Knowledge Transfer (KT) Session Preparation
Structured guide for documenting and transferring project knowledge to new team members and stakeholders.
Mindset: The best knowledge transfer includes both frameworks.
Teach /pb-preamble first: new team members need to know how to challenge assumptions, prefer correctness, and think like peers.
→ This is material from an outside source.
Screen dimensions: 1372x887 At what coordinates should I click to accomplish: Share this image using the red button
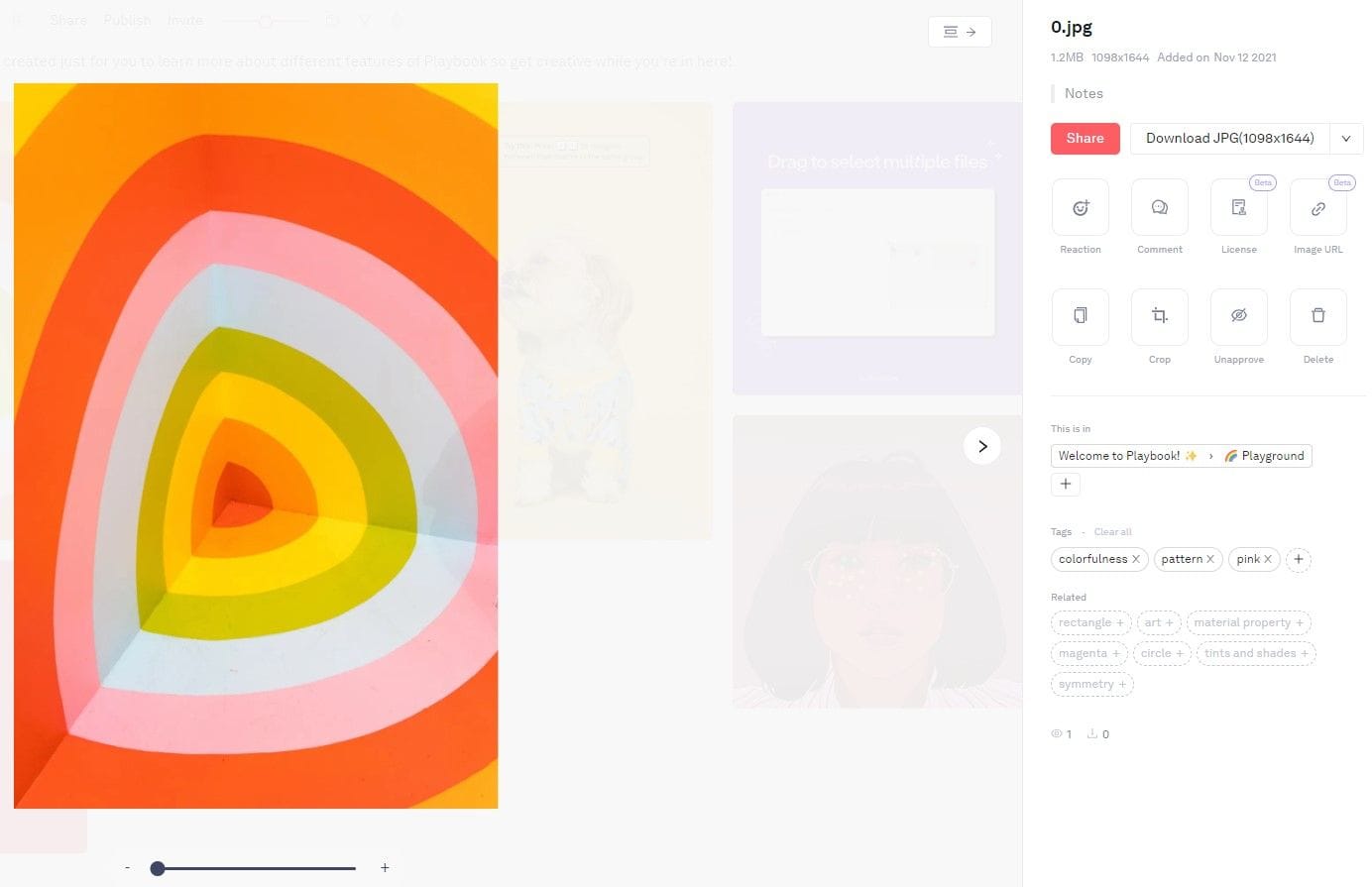click(1085, 138)
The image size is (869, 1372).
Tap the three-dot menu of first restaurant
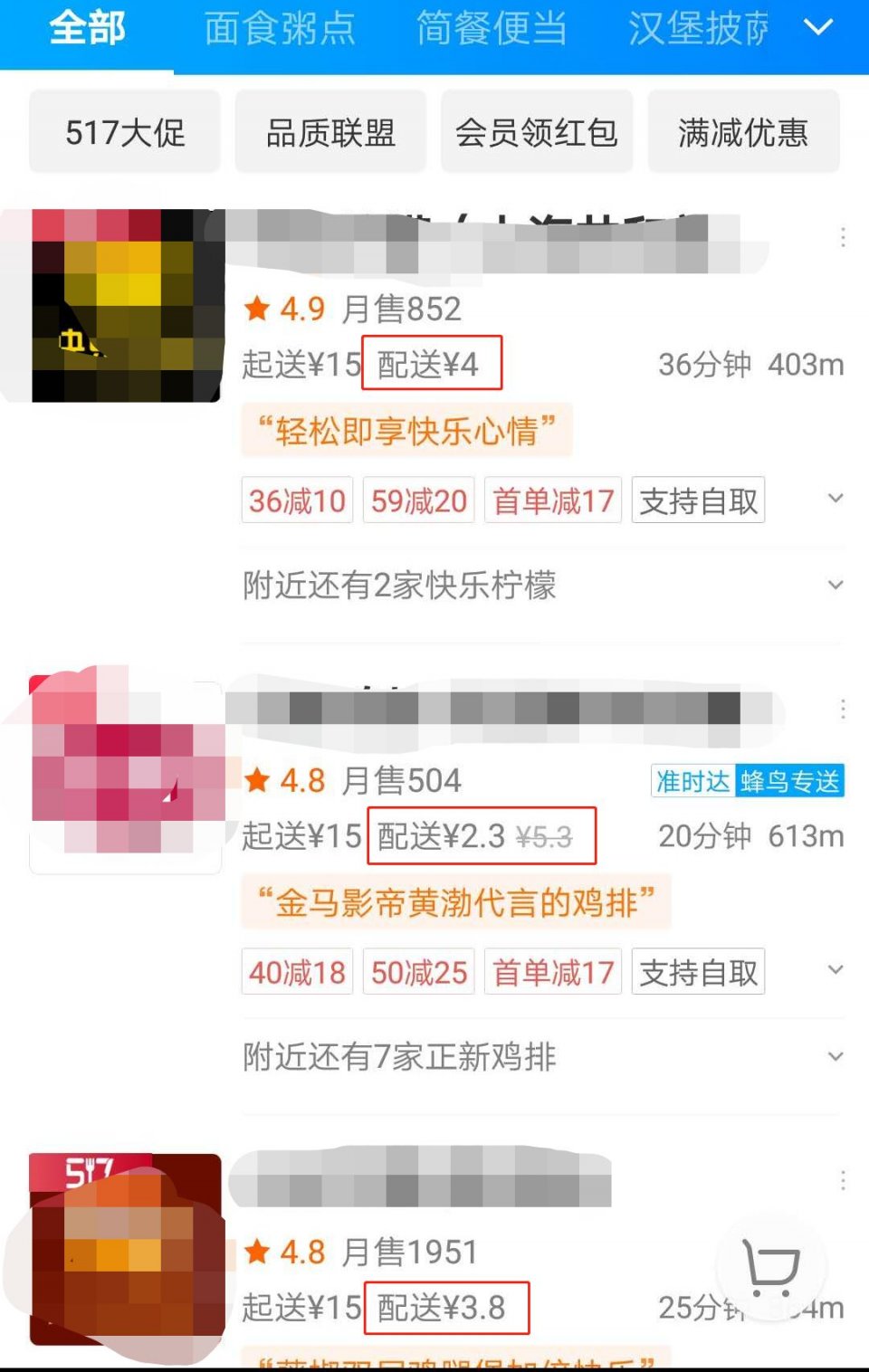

Then teach /pb-design-rules: help them understand the design principles (Clarity, Modularity, Robustness, Extensibility) that govern how systems are built in this team.
Resource Hint: sonnet - structured documentation and template application, not architectural judgment.
When to Use This Command
- Planning a KT session - Structuring effective knowledge transfer
- Team member leaving - Capturing their knowledge before departure
- New hire starting - Preparing materials for their ramp-up
- Service handoff - Transferring ownership between teams
Purpose
Knowledge transfer (KT) ensures:
- New developers can contribute effectively within days, not weeks
- Team handoffs are smooth and complete
- Institutional knowledge doesn’t disappear when people leave
- All stakeholders (dev, QA, product, management) have shared understanding
- Critical “tribal knowledge” is documented
When to Conduct KT Sessions
- New developer joining team - Full comprehensive KT
- Major feature handoff - Focused KT on that feature
- Team transition - New team taking over service ownership
- On-call rotation training - Ops perspective KT
- Before extended leave - Critical knowledge before person is unavailable
Core Sections: KT Package Contents
1. Project Overview
Provide:
- 1-2 paragraph summary of what the service does
- Business value (why does this exist?)
- Key users/customers who depend on it
- Ownership (who’s responsible for what)
- Links to repo, docs, Slack channel, runbooks
Template:
## Service: Payment Processing API
**Purpose**: Handles all payment transactions for our platform.
Customers depend on this to process credit card charges with 99.99% uptime.
**Ownership**:
- Dev lead: @alice (architecture decisions)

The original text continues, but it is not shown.